Maundy Thursday has been a long held custom for the royal family dating back to the 13th century. It is an ancient ceremony originating from when Christ gave his disciples the commandment after washing their feet after the Last Supper before Good Friday.
The Queen has celebrated this special day by distributing commemorative coins to 90 men and women, each representing a year of her life. The Royal Maundy service was held in Saint George’s Chapel at Windsor Castle. It is the first time the service has been held at St George’s Chapel since 1959.
The Duke of Edinburgh joined Her Majesty for the occasion.
The 180 recipients of the Maundy money are retired pensioners throughout the United Kingdom. This breaks with the usual tradition of selecting recipients from each of the different diocese.

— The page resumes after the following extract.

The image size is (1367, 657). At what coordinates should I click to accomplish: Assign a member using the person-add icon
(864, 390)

The recipients are recommended for this honour for their service to the Church and their communities. Each person received two purses: one white and the other red. The red purse contains a £5 coin commemorating the Queen’s 90th birthday which is coming up next month with her actual birthday being on 21st April. It will also include a 50p coin representing the 950th anniversary of the battle of Hastings. On the other hand, the white purse will hold uniquely minted Maundy coins which will add up in pence to the Queen’s age.

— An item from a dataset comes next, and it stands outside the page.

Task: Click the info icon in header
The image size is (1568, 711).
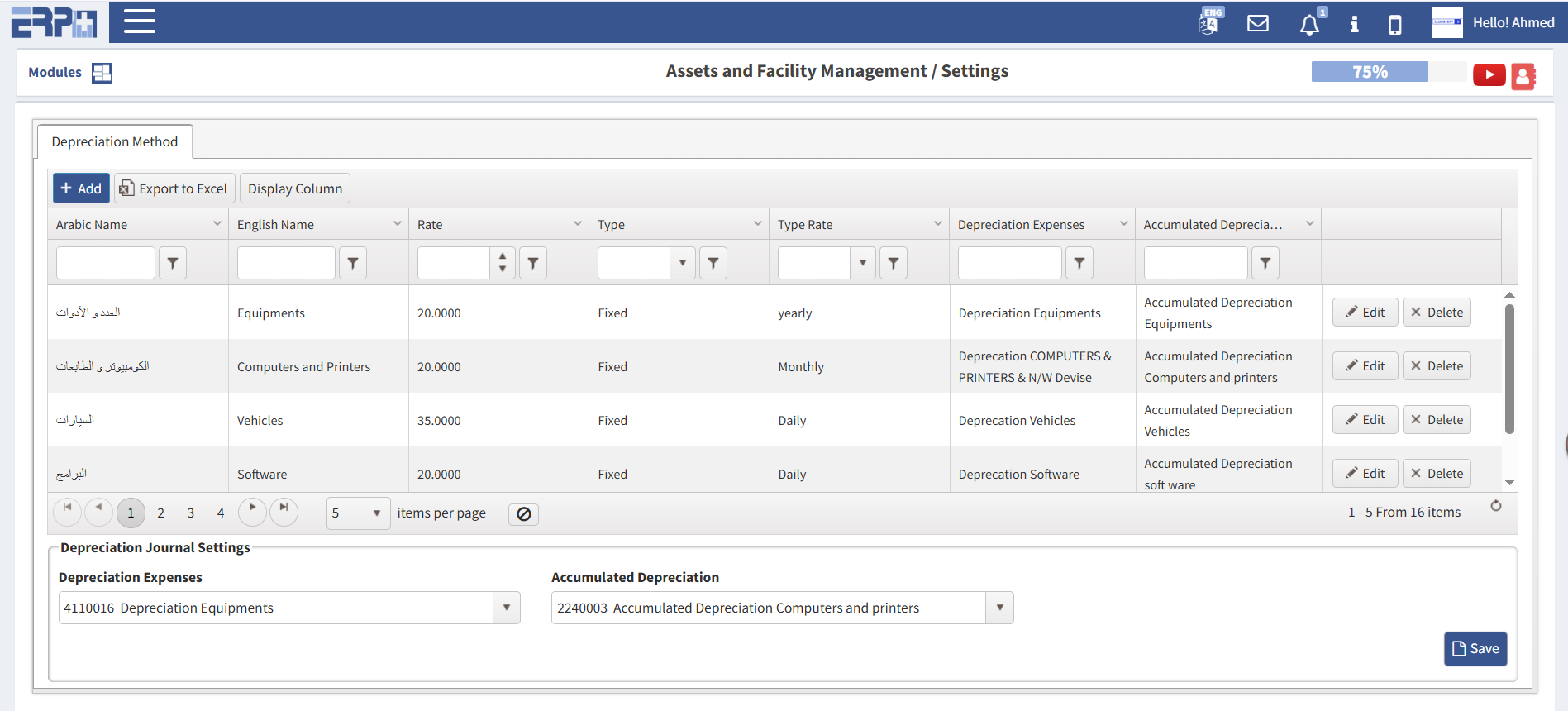Action: coord(1354,24)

Pamela Geoghegan, aged 73, is one of the recipients. She has worked to aid refugees in camps located in France by transporting supplies by truck and car. 84 year old Tim O’Donovan has, since 1979, authored the annual survey of Royal Family engagements that is published in The Times. Guests and recipients were moved to tears as the choir sang. The recipients deeply moved by their brief moment with the Queen.